Я не уверен, как дальше описать то, что я чувствую. Я скован? Я захвачен в плен? Мне кажется, что здесь подходят оба определения. Страх настолько укоренился в моем сознании, что я приобрел к нему некий иммунитет, хотя временами я совсем ничего не чувствую, кроме пустоты.
Я просто наблюдаю за временем, потому что лучше делать это, чем вообще ничего. План уже готов. Ничего нельзя ни добавить, ни убавить, только ждать. И тиканье часов звучит грохотом барабана в моей голове.
Меня охватывает отчаяние, и я хватаюсь за Мэтта, говоря движениями, а не словами. Он лежит рядом со мной в постели, спокойный и размышляющий, и просто кивает мне. Потом свешивается с кровати, а я наблюдаю за ним. Он достает какую-то бутылку, снимает с нее колпачок, машет ей перед моим носом, и затем я пропадаю.
Первое, что приходит мне в голову, это то, что темнота — густая, словно чернила. Я ничего не вижу. Наконец-то я сделал это. Наконец-то я сошел с ума.
Я не знаю, где я. Всё, что я чувствую – захват на моих запястьях. Моё тело дергают наверх, и я ощущаю на своих руках жесткий жгут. Я плохо слышу, будто нахожусь в вате, затем чувствую, что к моим обнаженным бедрам кто-то прикасается.
Я слишком дезориентирован, чтобы понимать, что это Мэтт. Я слишком заблудился в ощущениях, чтобы узнать его прикосновения. Всё, что я вижу своими затуманенными глазами – это насмешливые лица мафиози, с которыми мне доводилось встречаться раньше. Затем губы касаются моего члена, накрывают его ртом, вытаскивая из моей головы темные факты моего прошлого.
Прежде чем мой мозг сообразит, что Мэтт накачал меня хлороформом и связал, моё тело рвется на свободу, и я кричу. Это мафия, отсасывающая мне. Это японская полиция. Это Кира. Где-то среди призраков мелькает и Л, закрывает мне глаза и не позволяет увидеть его. Он никогда мне не позволяет этого. Он никогда не позволяет мне выиграть.

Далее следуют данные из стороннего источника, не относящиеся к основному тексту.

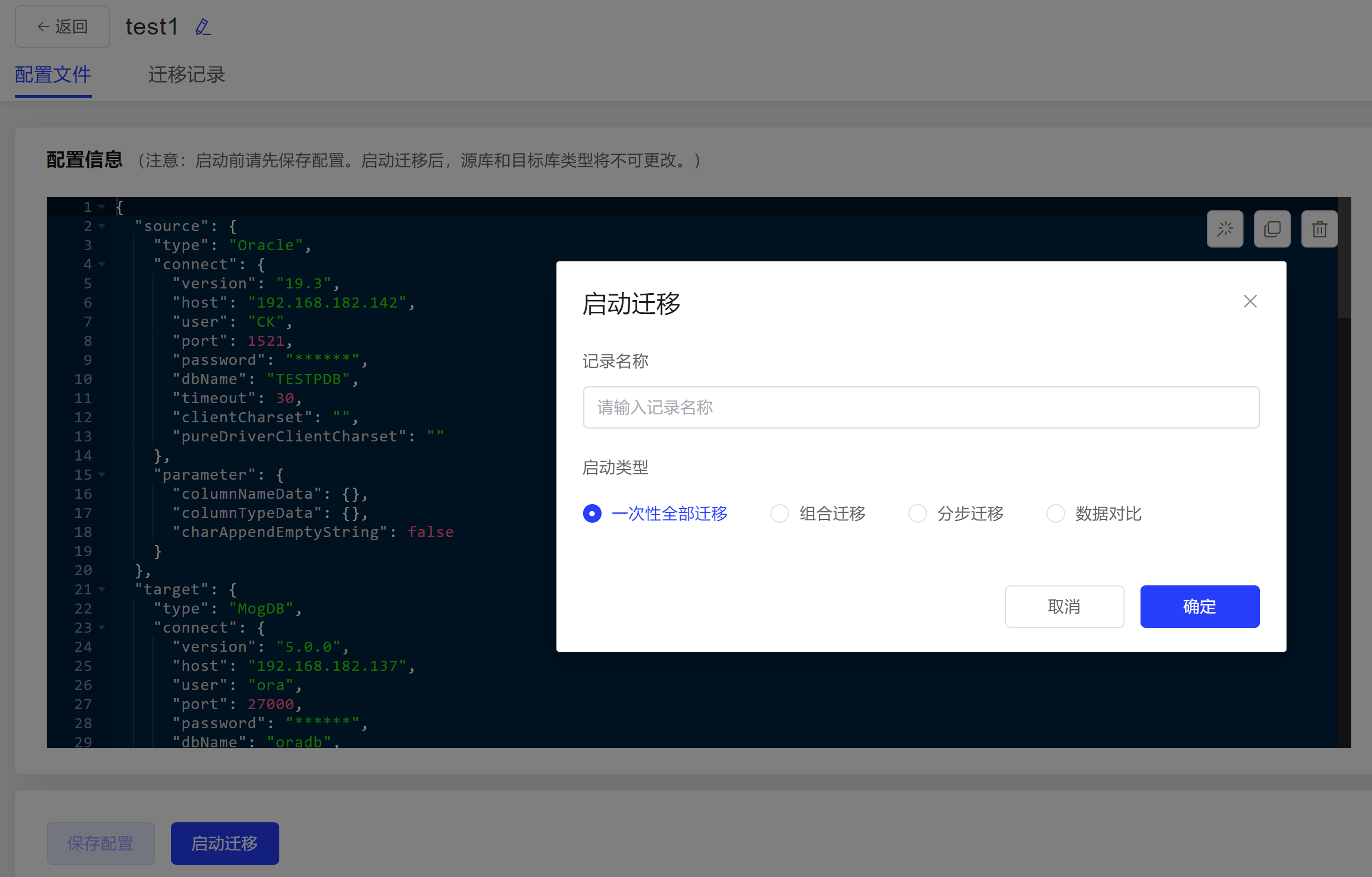Click the editor vertical scrollbar thumb

1343,258
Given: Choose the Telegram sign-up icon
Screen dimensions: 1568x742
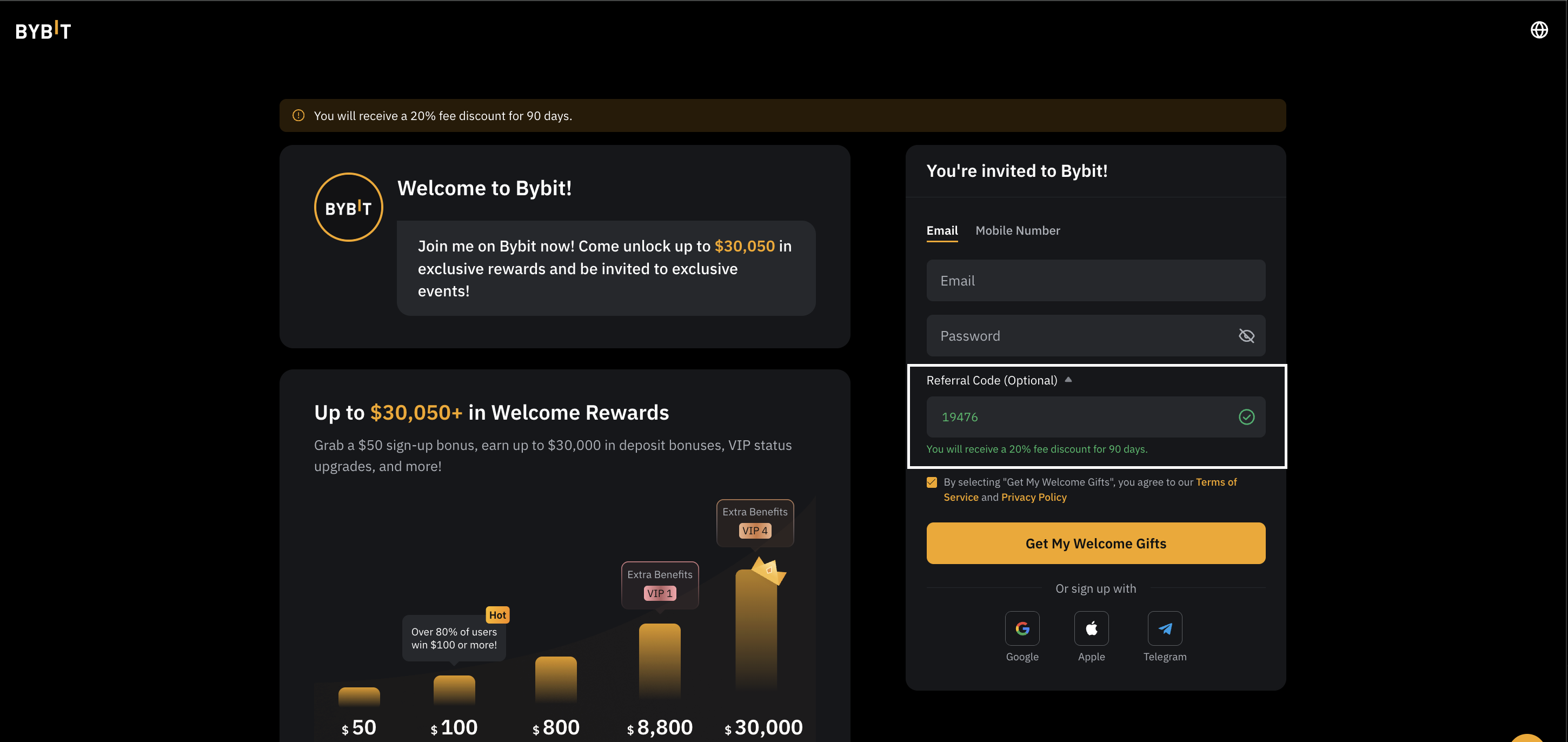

Ты знаешь, как звучит восторг? Я знаю. Он приходит, разрушая меня, когда я слышу голос Мэтта, обещающий мне, что всё будет хорошо. Его голос прогоняет призраков, и я прихожу в себя. Я ощущаю, как он лижет мою чувствительную плоть, а затем его голос произносит:
— Ты мученик, Мелло. Ты распят.
Я дергаю руками, пытаясь приподняться хоть на секунду, но мои плечи ноют, и я падаю обратно. Тело затекает от неудобного положения, но я пытаюсь прочувствовать всё до конца. Я почти завершил со всем остальным и не могу прекратить это раньше срока.
Да, я собираюсь умереть. Он пытается переубедить меня, но я собрался умереть, и он со мной; вся надежда ушла куда-то безвозвратно.
Запах – последнее из ощущений, и у восторга он тоже есть. Тревога заползает в душу, качает мост моей уверенности, шатает стропила. Я упаду когда-нибудь, а потом предстану перед богом, и запах потонет в раздражающе горьком привкусе страха.
Когда я целую его в последний раз, мои глаза всё ещё не видят, и я пробую его на вкус, чувствую его, дышу им, слушаю его стоны. Впервые я осознаю, что эти ощущения — бесподобно реальны. Когда я начинаю различать смутные очертания вокруг, я вижу его лицо более ясно, чем когда-либо видел. Красивый. Мой.
И затем мы останавливаемся и воплощаем план в действие.
Кажется, что прошли секунды до того момента.
Когда я вижу его на экране, с кровоточащими ранами и слишком красивым для мертвеца, я сначала не верю в его смерть. Потому что моя жизнь тоже заканчивается. Не тогда, когда мое сердце прекращает биться; не тогда, когда я, задыхаясь, лежу на этом руле, против воли цепляясь за жизнь. Когда он умирает, мой восторг заканчивается.
Но я был возрожден на долю секунды и вспомнил всё, что было до этого момента. И я поверил, что только это и было истиной.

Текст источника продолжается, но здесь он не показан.